**Task to complete:** Ignoring the images, restate the records below word for word.

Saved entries
----

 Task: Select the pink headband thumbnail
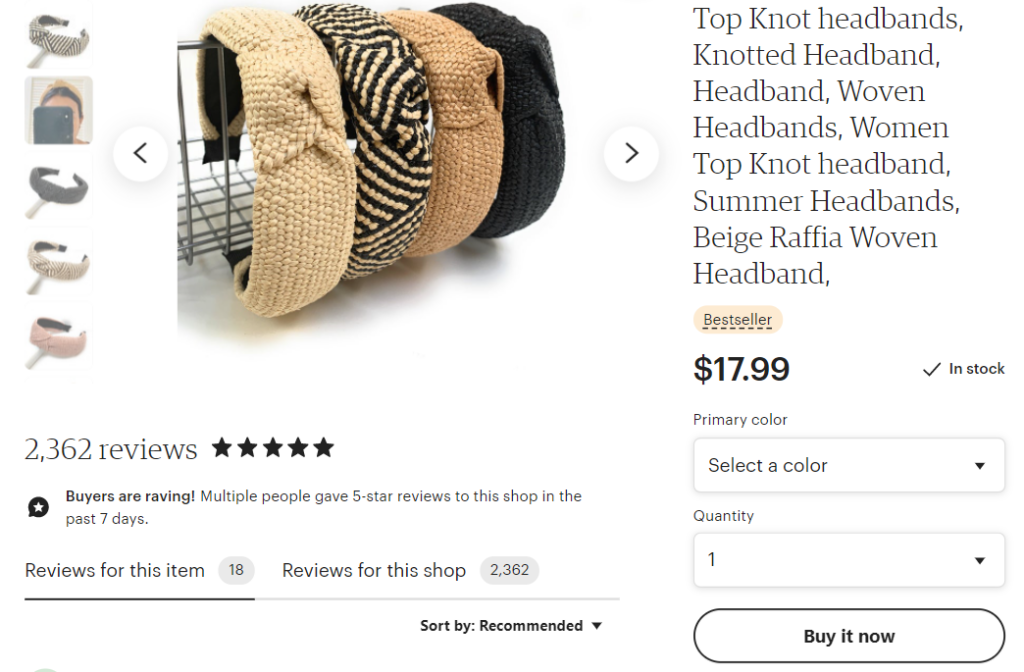click(58, 338)
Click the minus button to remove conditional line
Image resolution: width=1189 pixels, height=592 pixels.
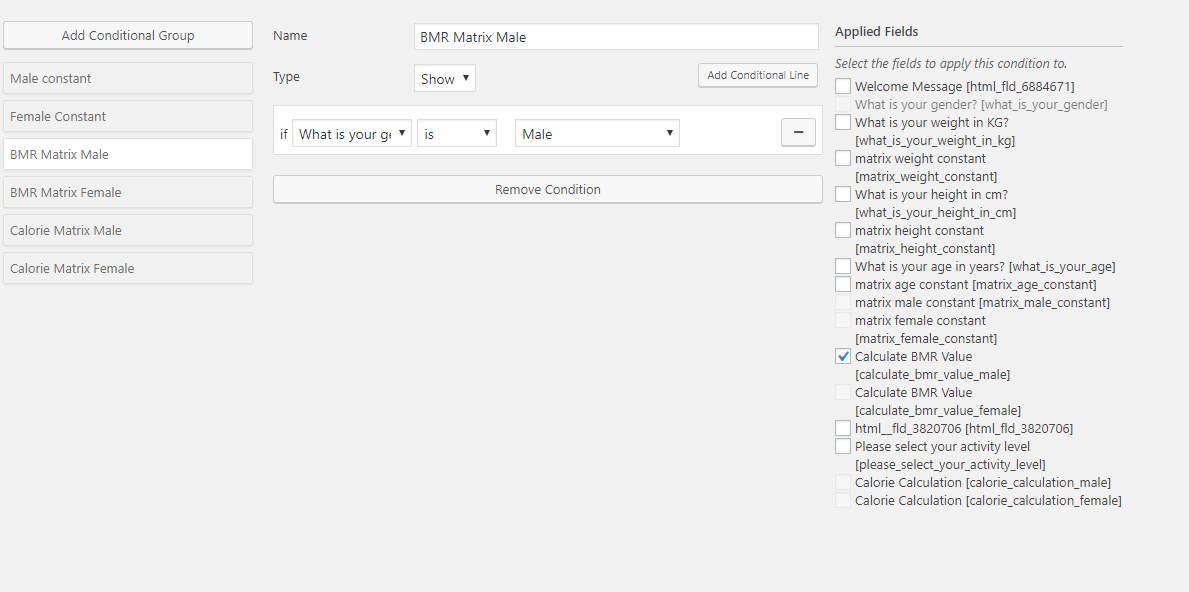coord(798,132)
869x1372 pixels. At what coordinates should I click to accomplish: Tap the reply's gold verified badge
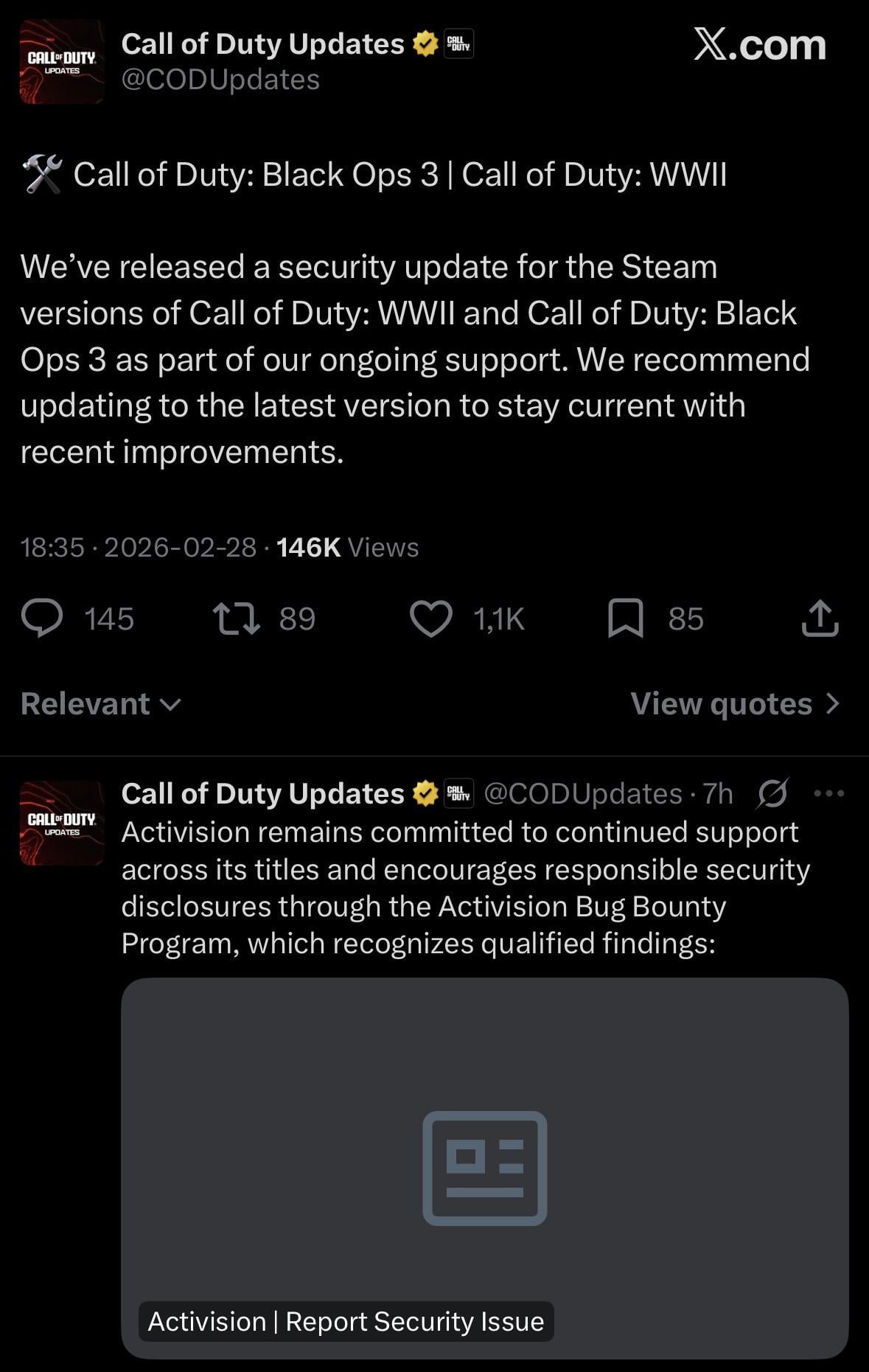point(425,794)
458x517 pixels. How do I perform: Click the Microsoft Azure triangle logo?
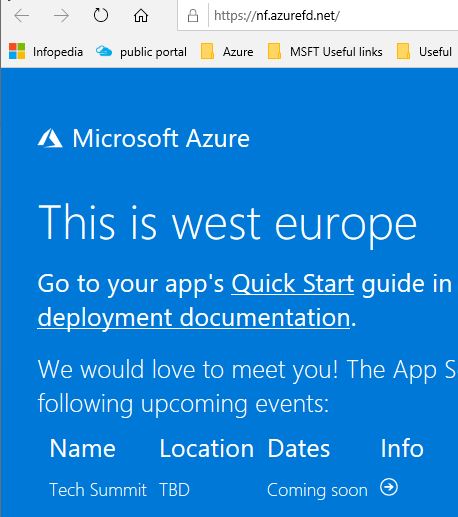pos(50,138)
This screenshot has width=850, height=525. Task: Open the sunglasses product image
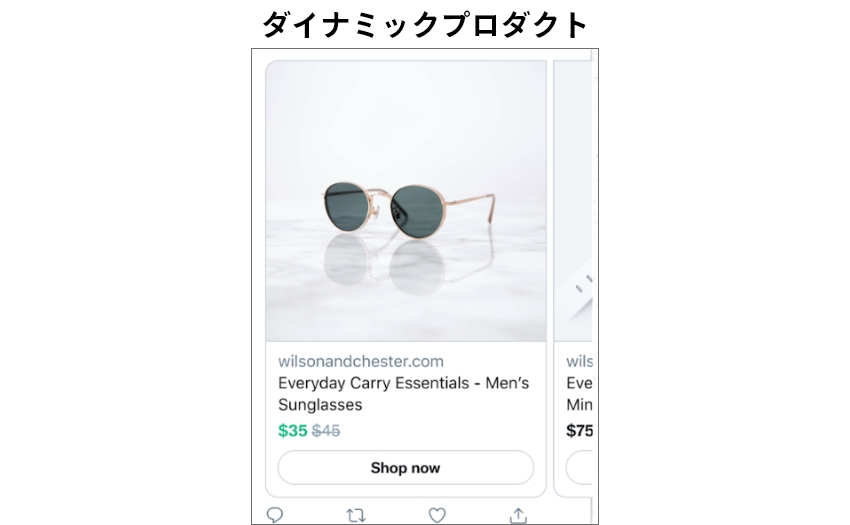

----

**Result of this exercise:**
 Task: Select the pink headband thumbnail
click(58, 338)
Click the minus button to remove conditional line
Image resolution: width=1189 pixels, height=592 pixels.
coord(798,132)
869x1372 pixels. At what coordinates should I click to accomplish: Tap the reply's gold verified badge
point(425,794)
458x517 pixels. How do I perform: Click the Microsoft Azure triangle logo?
pos(50,138)
This screenshot has width=850, height=525. Task: Open the sunglasses product image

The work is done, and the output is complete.